What is expected - Which lines of the records below contain the word "pixels"? Copy each of them out.

Record set -
»»

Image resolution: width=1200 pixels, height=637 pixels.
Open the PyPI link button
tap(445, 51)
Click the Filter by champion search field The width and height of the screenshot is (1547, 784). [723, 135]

««
»»

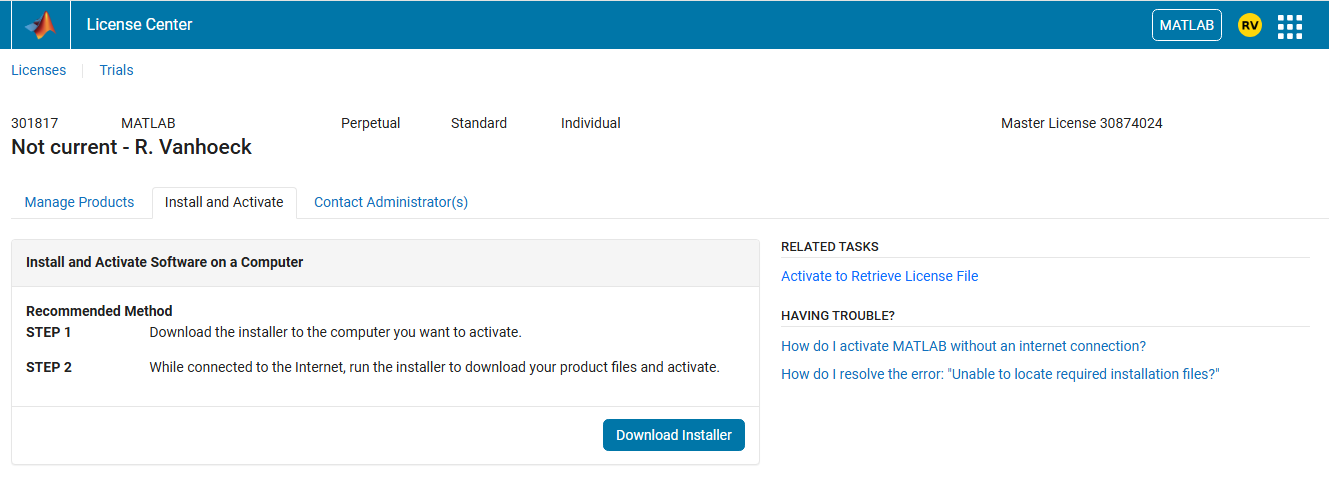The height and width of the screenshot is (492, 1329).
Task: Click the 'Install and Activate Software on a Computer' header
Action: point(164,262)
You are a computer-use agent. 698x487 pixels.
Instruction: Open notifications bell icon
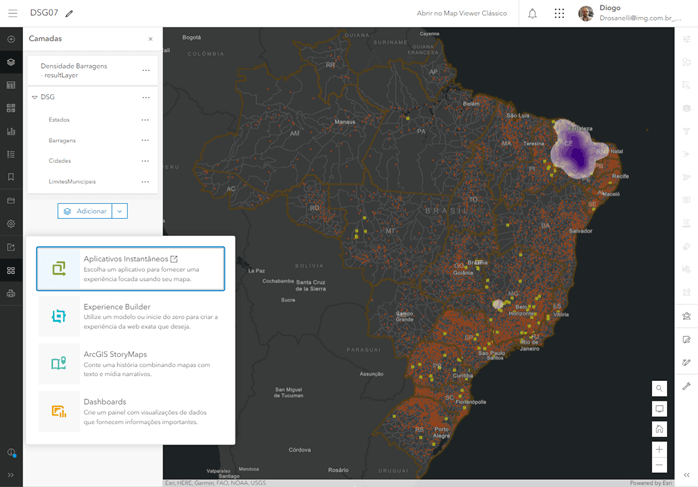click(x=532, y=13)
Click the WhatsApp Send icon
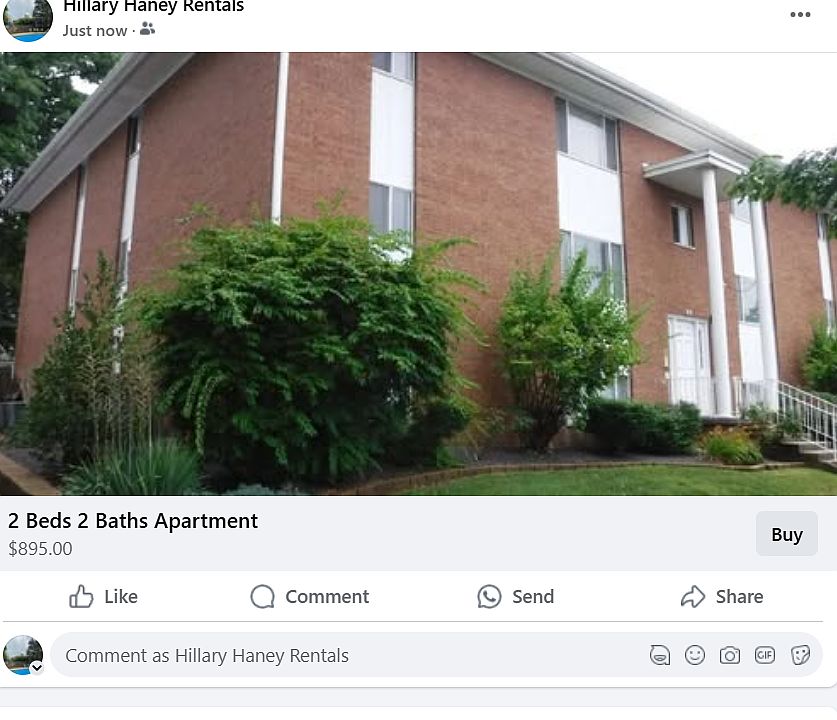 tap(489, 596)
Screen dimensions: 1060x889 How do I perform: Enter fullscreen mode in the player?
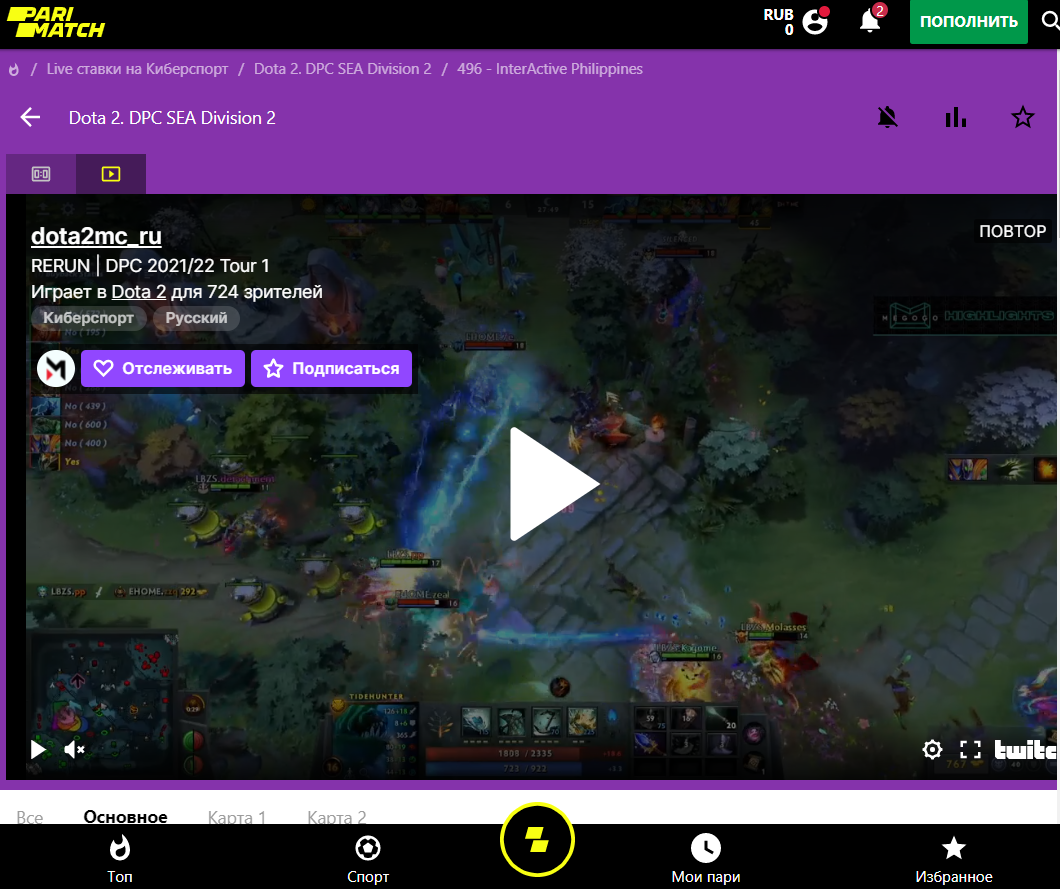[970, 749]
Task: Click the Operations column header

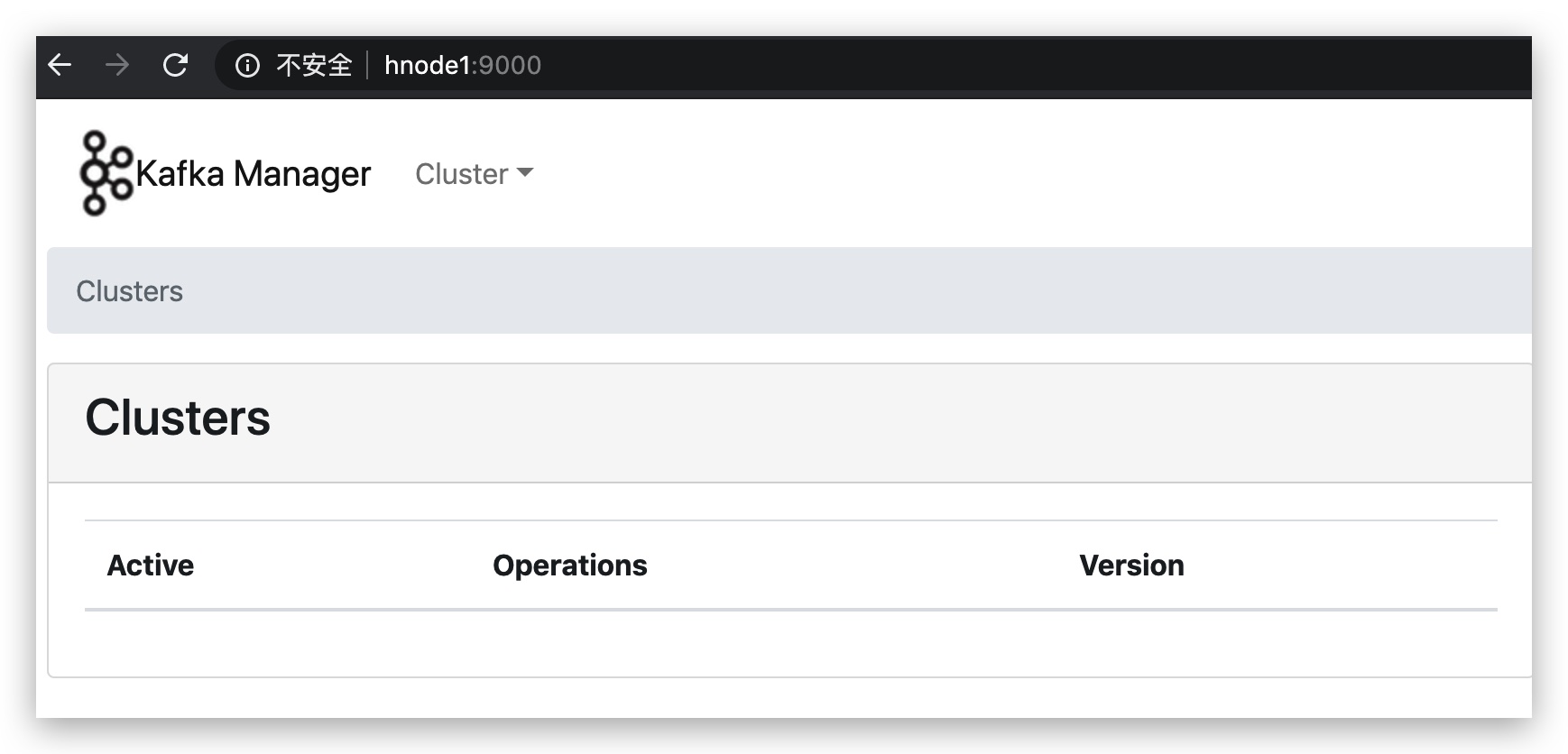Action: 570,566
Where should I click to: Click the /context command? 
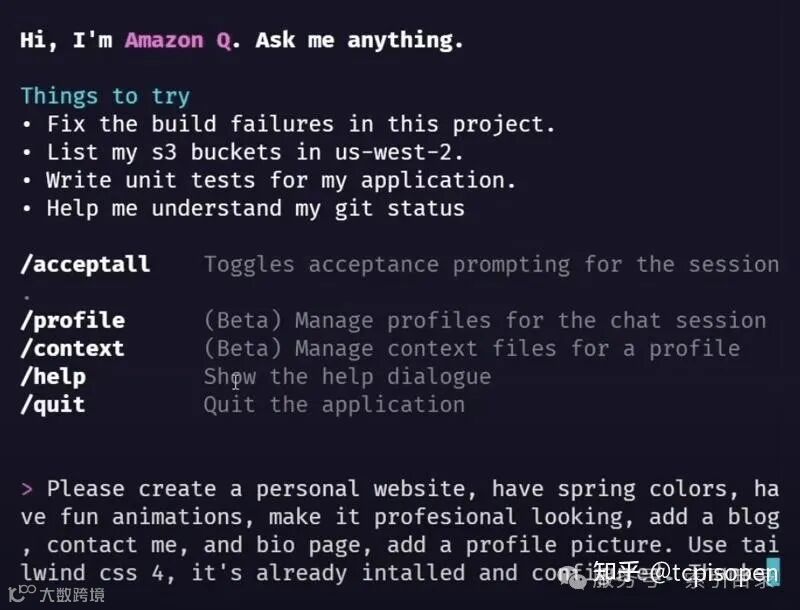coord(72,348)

««

Result of the task -
Image resolution: width=1200 pixels, height=637 pixels.
You are a computer-use agent. 698x487 pixels.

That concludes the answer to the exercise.